GIVEN PASSAGE ::

Remotely Starting Cygwin sshd on Windows 7

0

Our network consists of Windows 7 SP1 machines. We have Cygwin installed on these machines, including the Cygwin sshd SSH server.

One machine in particular (call it host H) is used heavily by several people. Most of what we need to do can be done via the command line. So, one person works at the machine and gets to use the normal Windows GUI interface. The rest of us just ssh in since Windows 7 will allow only one GUI session (preventing anybody from RDPing in).

sshd occasionally dies and therefore needs to be restarted. RDPing in to do so is not an option because doing so would boot the person working directly at the workstation off. Those of us working via SSH are working remotely, so we can't simply walk over and ask the person at the workstation to execute "net start sshd" for us.

So, here's the bottom line of all this...

Is there a way to remotely start sshd (via "net start sshd") without RDPing into the system to do so???

Dave

Posted 2017-06-13T12:51:00.937

Reputation: 597

>

  • Couldn't you use directly a virtual machine with linux and sshd inside? Eventually even an sshd listening on a different port... 2. What about an sshd run out of Cygwin (you do not need RDPing) 3. A script that checks if is up sshd else start it again from inside Cygwin.

ENTRIES PROVIDED ::
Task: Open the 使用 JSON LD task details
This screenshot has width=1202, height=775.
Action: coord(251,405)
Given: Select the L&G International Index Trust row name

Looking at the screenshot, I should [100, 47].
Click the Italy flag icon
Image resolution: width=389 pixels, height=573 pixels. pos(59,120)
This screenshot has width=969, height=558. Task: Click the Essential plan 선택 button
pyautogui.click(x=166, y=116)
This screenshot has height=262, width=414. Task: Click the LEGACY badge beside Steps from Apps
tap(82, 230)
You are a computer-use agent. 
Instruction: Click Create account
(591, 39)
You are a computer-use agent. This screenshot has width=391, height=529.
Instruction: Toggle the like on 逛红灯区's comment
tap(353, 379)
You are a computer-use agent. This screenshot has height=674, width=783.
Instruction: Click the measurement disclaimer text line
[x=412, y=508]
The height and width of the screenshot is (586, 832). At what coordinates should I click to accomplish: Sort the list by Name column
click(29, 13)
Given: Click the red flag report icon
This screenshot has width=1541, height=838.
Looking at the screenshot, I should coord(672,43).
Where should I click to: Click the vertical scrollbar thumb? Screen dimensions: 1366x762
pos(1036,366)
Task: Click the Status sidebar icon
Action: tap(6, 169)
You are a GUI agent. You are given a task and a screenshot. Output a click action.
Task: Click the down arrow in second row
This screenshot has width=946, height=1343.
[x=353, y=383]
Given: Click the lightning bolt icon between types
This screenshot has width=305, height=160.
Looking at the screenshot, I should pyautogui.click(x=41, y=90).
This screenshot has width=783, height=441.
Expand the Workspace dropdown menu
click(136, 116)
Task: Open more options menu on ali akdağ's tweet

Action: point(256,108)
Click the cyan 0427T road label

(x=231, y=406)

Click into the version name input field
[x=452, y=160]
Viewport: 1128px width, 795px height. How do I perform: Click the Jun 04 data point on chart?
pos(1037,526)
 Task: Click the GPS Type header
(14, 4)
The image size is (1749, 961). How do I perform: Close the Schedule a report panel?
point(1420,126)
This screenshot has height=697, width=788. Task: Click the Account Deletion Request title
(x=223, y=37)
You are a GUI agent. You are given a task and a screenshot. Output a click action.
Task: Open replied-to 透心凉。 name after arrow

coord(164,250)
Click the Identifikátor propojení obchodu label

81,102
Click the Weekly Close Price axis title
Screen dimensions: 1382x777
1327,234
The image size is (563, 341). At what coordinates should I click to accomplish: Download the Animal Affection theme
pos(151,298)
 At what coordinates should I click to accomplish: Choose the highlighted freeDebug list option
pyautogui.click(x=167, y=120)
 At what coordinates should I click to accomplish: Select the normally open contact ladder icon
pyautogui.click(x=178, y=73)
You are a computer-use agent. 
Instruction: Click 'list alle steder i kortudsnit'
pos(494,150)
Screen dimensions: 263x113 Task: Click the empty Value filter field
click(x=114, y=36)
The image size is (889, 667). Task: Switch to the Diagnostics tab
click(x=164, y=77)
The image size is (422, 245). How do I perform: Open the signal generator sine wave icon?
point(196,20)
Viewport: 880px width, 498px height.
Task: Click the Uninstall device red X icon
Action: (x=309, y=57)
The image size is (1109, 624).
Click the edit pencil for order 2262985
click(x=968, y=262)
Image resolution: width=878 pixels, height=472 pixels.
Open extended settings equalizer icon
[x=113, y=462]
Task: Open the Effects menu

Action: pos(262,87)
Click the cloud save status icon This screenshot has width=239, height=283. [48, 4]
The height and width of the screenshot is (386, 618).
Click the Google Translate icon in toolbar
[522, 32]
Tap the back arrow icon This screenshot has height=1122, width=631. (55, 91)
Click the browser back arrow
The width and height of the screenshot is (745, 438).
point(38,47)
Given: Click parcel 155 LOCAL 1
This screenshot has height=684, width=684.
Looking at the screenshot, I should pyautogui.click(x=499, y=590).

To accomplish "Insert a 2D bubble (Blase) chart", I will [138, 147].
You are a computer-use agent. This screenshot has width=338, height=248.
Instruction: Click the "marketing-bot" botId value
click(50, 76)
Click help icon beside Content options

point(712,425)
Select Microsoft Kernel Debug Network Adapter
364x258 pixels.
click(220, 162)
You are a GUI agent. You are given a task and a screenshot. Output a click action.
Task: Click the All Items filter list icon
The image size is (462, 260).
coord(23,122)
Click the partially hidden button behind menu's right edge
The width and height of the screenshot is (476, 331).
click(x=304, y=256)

LIST OF TASKS ::
1. From the Cygwin sshd post:
(a) Which service pack do the Windows 7 machines on the network run?
(b) How many GUI sessions does Windows 7 allow?
(c) Which command is used to start sshd?
2. Put the entries into a Markdown table, starting at the line that contains "The image size is (889, 667)." and ending at the last line of the entries. Use the columns No. and Line, and leave out blank lines.
The entries have no connection to the Cygwin sshd post.

WRITTEN RESPONSES ::
1.
(a) SP1
(b) One
(c) "net start sshd"

2.
| No. | Line |
|---|---|
| 1 | The image size is (889, 667). Task: Switch to the Diagnostics tab |
| 2 | click(x=164, y=77) |
| 3 | The image size is (422, 245). How do I perform: Open the signal generator sine wave icon? |
| 4 | point(196,20) |
| 5 | Viewport: 880px width, 498px height. |
| 6 | Task: Click the Uninstall device red X icon |
| 7 | Action: (x=309, y=57) |
| 8 | The image size is (1109, 624). |
| 9 | Click the edit pencil for order 2262985 |
| 10 | click(x=968, y=262) |
| 11 | Image resolution: width=878 pixels, height=472 pixels. |
| 12 | Open extended settings equalizer icon |
| 13 | [x=113, y=462] |
| 14 | Task: Open the Effects menu |
| 15 | Action: pos(262,87) |
| 16 | Click the cloud save status icon This screenshot has width=239, height=283. [48, 4] |
| 17 | The height and width of the screenshot is (386, 618). |
| 18 | Click the Google Translate icon in toolbar |
| 19 | [522, 32] |
| 20 | Tap the back arrow icon This screenshot has height=1122, width=631. (55, 91) |
| 21 | Click the browser back arrow |
| 22 | The width and height of the screenshot is (745, 438). |
| 23 | point(38,47) |
| 24 | Given: Click parcel 155 LOCAL 1 |
| 25 | This screenshot has height=684, width=684. |
| 26 | Looking at the screenshot, I should pyautogui.click(x=499, y=590). |
| 27 | To accomplish "Insert a 2D bubble (Blase) chart", I will [138, 147]. |
| 28 | You are a computer-use agent. This screenshot has width=338, height=248. |
| 29 | Instruction: Click the "marketing-bot" botId value |
| 30 | click(50, 76) |
| 31 | Click help icon beside Content options |
| 32 | point(712,425) |
| 33 | Select Microsoft Kernel Debug Network Adapter |
| 34 | 364x258 pixels. |
| 35 | click(220, 162) |
| 36 | You are a GUI agent. You are given a task and a screenshot. Output a click action. |
| 37 | Task: Click the All Items filter list icon |
| 38 | The image size is (462, 260). |
| 39 | coord(23,122) |
| 40 | Click the partially hidden button behind menu's right edge |
| 41 | The width and height of the screenshot is (476, 331). |
| 42 | click(x=304, y=256) |